# Short exercise
Change the entries starting at the line that contains "Pick Бюджет на весь срок действия list entry" and ending at the last entry, replacing "dollar icon" with "currency icon" and leaving everything else unchanged.

*** Task data

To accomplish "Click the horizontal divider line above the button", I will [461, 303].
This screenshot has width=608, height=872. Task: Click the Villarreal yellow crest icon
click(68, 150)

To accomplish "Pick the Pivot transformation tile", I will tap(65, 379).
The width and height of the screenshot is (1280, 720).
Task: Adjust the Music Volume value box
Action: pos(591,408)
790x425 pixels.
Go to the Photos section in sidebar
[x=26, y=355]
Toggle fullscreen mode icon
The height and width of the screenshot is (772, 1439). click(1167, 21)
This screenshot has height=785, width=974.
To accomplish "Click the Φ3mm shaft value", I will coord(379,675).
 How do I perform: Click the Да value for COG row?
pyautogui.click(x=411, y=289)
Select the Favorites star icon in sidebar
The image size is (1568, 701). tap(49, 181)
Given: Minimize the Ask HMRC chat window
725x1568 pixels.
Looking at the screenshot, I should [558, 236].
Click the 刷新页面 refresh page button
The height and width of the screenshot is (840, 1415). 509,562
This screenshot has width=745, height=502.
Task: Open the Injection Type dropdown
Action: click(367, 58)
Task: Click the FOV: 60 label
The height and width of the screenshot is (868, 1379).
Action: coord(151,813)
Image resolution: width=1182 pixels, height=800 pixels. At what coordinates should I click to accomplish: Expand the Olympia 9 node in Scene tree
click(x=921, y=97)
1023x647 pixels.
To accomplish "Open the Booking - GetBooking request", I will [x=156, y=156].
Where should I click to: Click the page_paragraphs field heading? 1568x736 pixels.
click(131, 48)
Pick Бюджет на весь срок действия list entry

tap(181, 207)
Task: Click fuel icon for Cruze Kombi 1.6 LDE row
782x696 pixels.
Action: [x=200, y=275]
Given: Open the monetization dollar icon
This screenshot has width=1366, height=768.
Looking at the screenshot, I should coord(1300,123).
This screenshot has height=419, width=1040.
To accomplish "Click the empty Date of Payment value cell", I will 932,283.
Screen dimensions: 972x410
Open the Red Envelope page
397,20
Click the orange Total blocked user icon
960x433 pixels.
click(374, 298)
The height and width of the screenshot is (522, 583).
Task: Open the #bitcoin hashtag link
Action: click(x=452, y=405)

******

# The output
Pick Бюджет на весь срок действия list entry

tap(181, 207)
Task: Click fuel icon for Cruze Kombi 1.6 LDE row
782x696 pixels.
Action: [x=200, y=275]
Given: Open the monetization currency icon
This screenshot has width=1366, height=768.
Looking at the screenshot, I should coord(1300,123).
This screenshot has height=419, width=1040.
To accomplish "Click the empty Date of Payment value cell", I will 932,283.
Screen dimensions: 972x410
Open the Red Envelope page
397,20
Click the orange Total blocked user icon
960x433 pixels.
click(374, 298)
The height and width of the screenshot is (522, 583).
Task: Open the #bitcoin hashtag link
Action: click(x=452, y=405)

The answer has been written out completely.